— Start of Input data —

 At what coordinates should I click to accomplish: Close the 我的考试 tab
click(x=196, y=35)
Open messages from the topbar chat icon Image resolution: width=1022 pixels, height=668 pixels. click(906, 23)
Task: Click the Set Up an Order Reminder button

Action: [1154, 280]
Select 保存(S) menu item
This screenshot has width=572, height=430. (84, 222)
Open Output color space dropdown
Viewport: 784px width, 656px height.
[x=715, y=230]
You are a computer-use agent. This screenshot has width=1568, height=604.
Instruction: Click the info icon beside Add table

— End of Input data —

**Written request:** Quote all of the material above word for word, keeping each line in its original order.

**Final result:**
 At what coordinates should I click to accomplish: Close the 我的考试 tab
click(x=196, y=35)
Open messages from the topbar chat icon Image resolution: width=1022 pixels, height=668 pixels. click(906, 23)
Task: Click the Set Up an Order Reminder button

Action: [1154, 280]
Select 保存(S) menu item
This screenshot has width=572, height=430. (84, 222)
Open Output color space dropdown
Viewport: 784px width, 656px height.
[x=715, y=230]
You are a computer-use agent. This screenshot has width=1568, height=604.
Instruction: Click the info icon beside Add table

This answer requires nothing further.